Tendría entre 25 y 30 años de edad. Su piel curtida por el aire seco y las largas jornadas bajo el intenso sol del desierto lo hacían parecer mucho mayor. En su humilde vivienda, no lejos de aquel apacible lugar en que cuidaba animales, a esas horas descansaba su familia; tres inquietos niños, una joven adolescente y una esposa por la que sentía una gran añoranza. Quizás, porque sus ojos oscuros siempre le llenaban de esperanza.
La leyenda describe a aquel hombre como tosco, de poco hablar y sin mucho humor que apreciar. Sacrificio, dolor y una inigualable espera interior describían su vida. Sin embargo, aquella madrugada sus ojos estaban particularmente iluminados y su rostro rebosaba de un extraño gozo. Nadie sabe con precisión lo que ocurrió. El antiguo relato tampoco ofrece muchos detalles. Los que estaban con él también se mostraban con una alegría poco común. Así habían regresado tras visitar a “una mujer que acababa de dar a luz”, apunta escuetamente el escrito que tiene como escenario el centro de Cisjordania.
En su alforja ya no tenía el pan que le había preparado su familia para soportar la agotadora y fría noche, ni el puñado de sal para el camino. Ahora había un poco de paja, esa tan especial que trajo de aquel luminoso sitio a donde con entusiasmo fue junto con sus compañeros.
Dicen que se lo pidió al padre del recién nacido que parecía sonreír entre tejidos y harapos, animales y aromas particulares. Ahora, el sucio y desgastado bolso de pastoreo se había convertido en un preciado cofre. Aquellos trozos de hierba seca eran valiosos para él; la memoria de un regalo tan inesperado como inolvidable. De hecho, nunca más olvidaría aquella noche, la inexplicable alegría, el susurro de la conmovida madre, y el deseo que había despertado en él aquellos rostros reunidos en la pequeña gruta.

El relato del nacimiento en Belén, si bien imaginario, plantea –no obstante– un punto central de esta festividad. La Navidad sigue siendo la posibilidad –o, por lo menos, la pretensión– de un regalo inesperado para la humanidad. Esa presencia, ese niño, pobre e indefenso, es el ofrecimiento de paz, amor, perdón, gozo del corazón. Es su propuesta, es su mensaje. No tiene otro.
A la postre, es lo que todo ser humano desea: la plenitud, la libertad, amar y ser amado. El desafío de Belén es verificar, antes que afirmar o negar. Una celebración que nos pone ante la hipótesis de un imposible.

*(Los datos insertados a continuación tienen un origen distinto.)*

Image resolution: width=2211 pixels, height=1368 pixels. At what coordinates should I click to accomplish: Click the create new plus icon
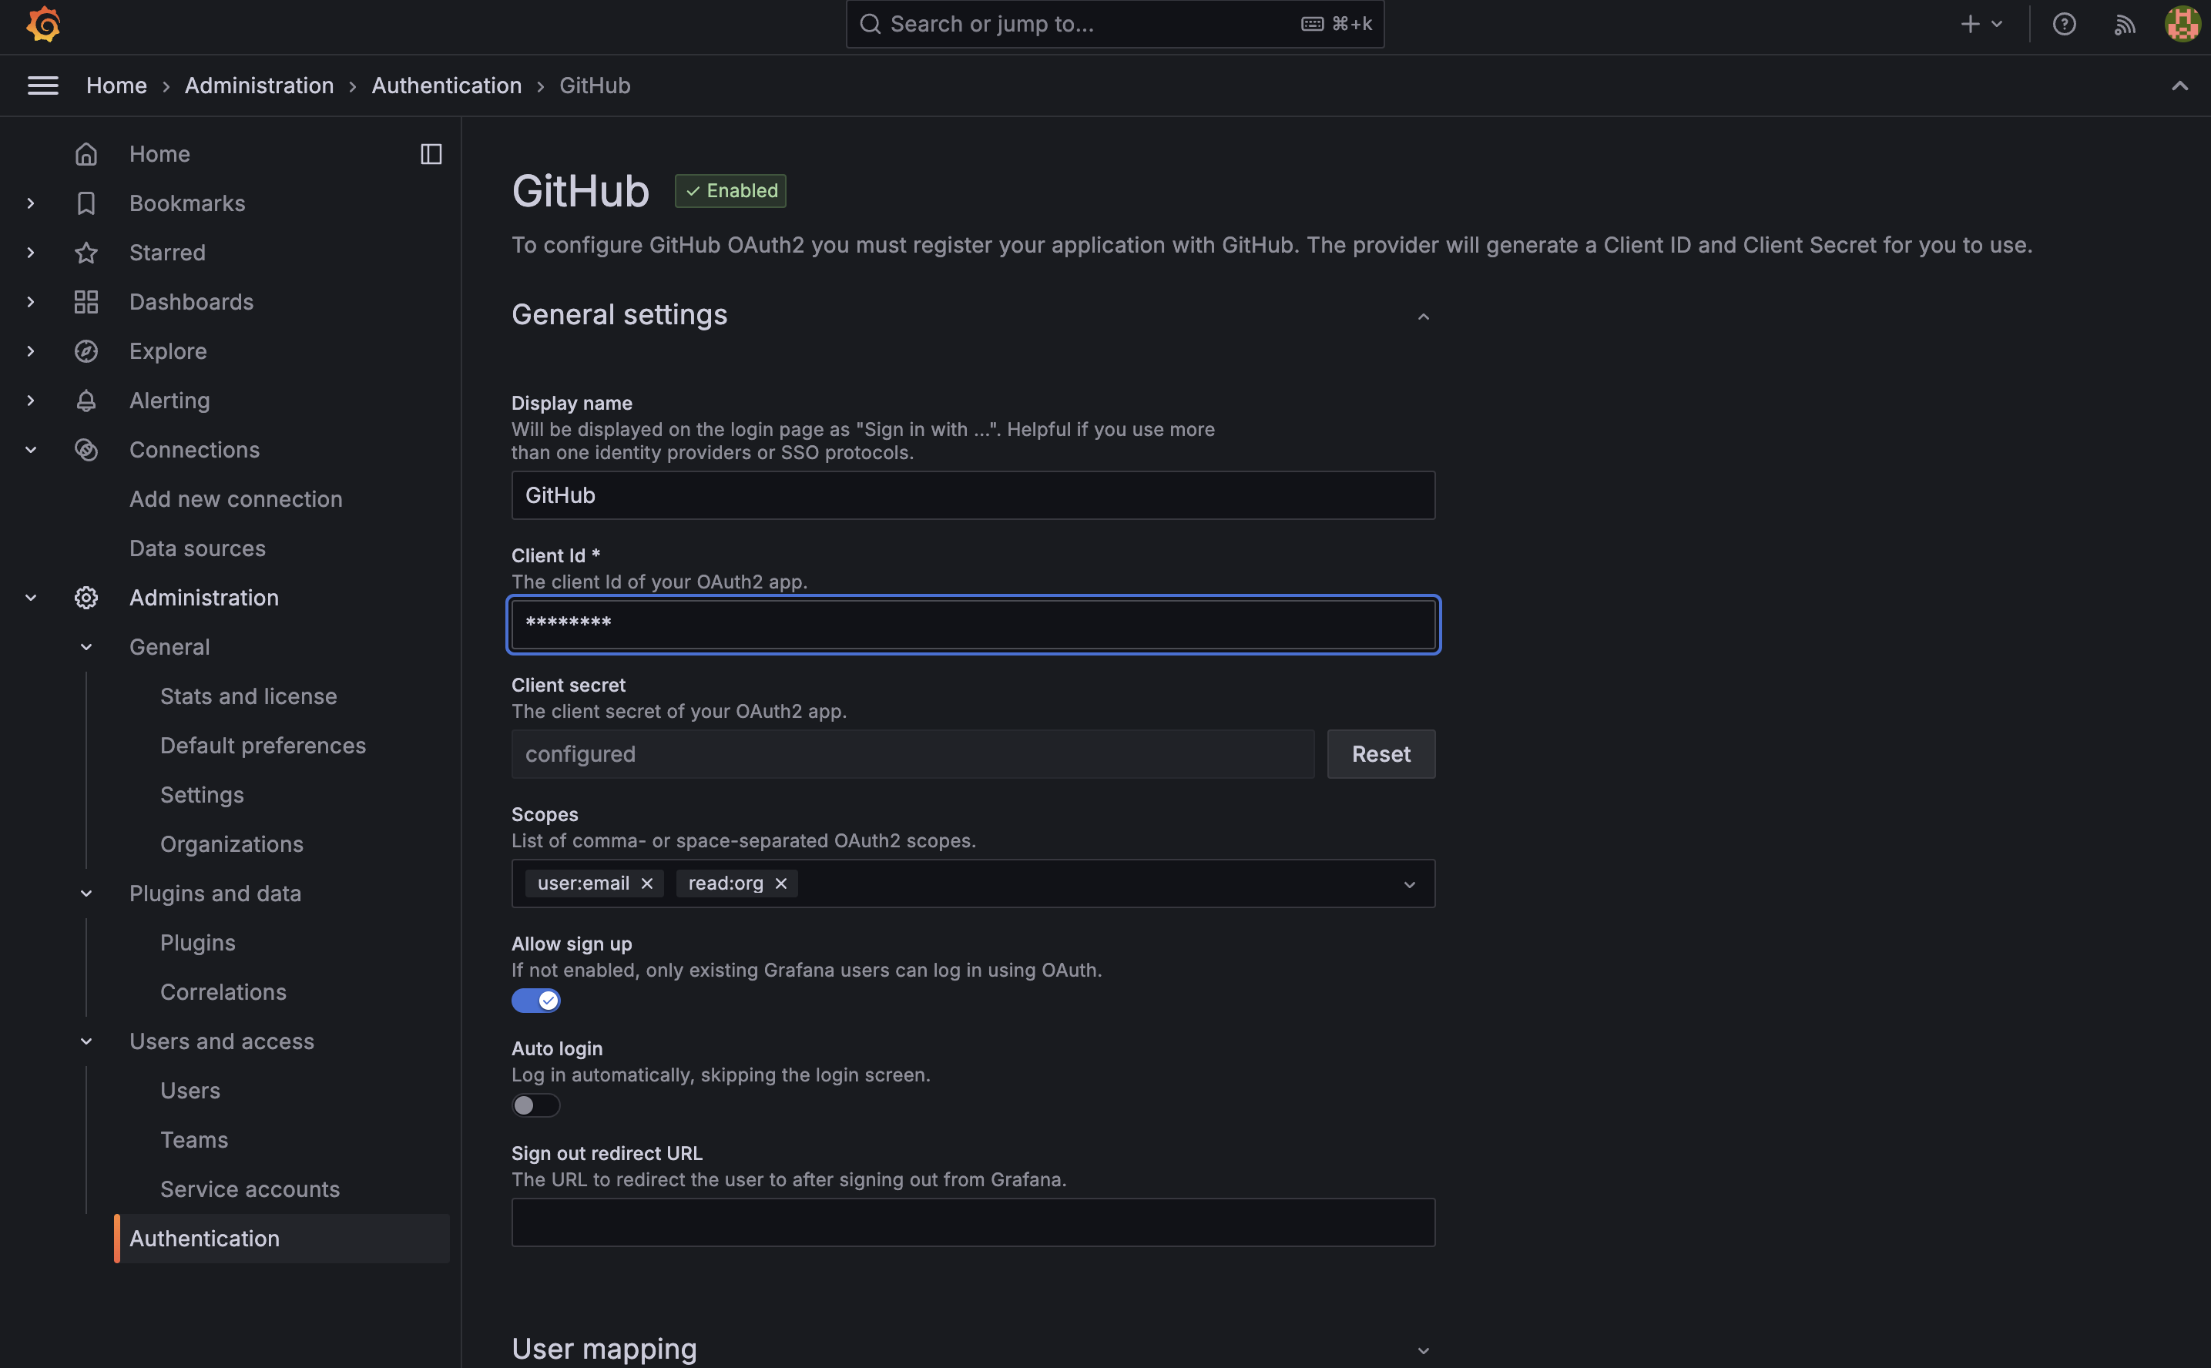coord(1970,23)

Esta fecha, además, vuelve a recordarnos que el ser humano, más allá de la raza, religión o ideología, posee en su corazón, un conjunto de exigencias y deseos inextirpables e inextinguibles que urgen una respuesta. Por alguna razón, existen y están ahí. Alguna respuesta plena debe haber. En este sentido, aunque ya no lo parezca, en medio del trajín diario y la lucha por el dinero y la concreción de nuestros proyectos, la Navidad sigue siendo para el mundo la propuesta –o, quizás la iniciativa– de una respuesta a estos deseos ontológicos de la persona.
El fantástico escritor y periodista Gilbert Keith Chesterton, más conocido como G. K. Chesterton, (1874-1936), había afirmado que “la Navidad no encaja en absoluto con el mundo moderno”. Y tal vez es así porque ya no podemos aceptar que exista una posibilidad que pueda llenar las expectativas de nuestra existencia. El mundo moderno niega la categoría de la posibilidad, y la Navidad es, en esencia, ese espacio de duda ante la negación.
Claro, también están otras opciones, en vidrieras, redes sociales, ideologías, estilos de vida, filosofías, entre otras tantas.
Y en medio de este abanico interminable de opciones, sin embargo, el test de prueba de que aquello es verdadero y corresponde a la dignidad humana, será siempre el mismo: Volver a casa con un regalo inesperado; la mirada cargada de esperanza y el corazón gozoso. Quizás como aquel anónimo pastor del antiguo relato.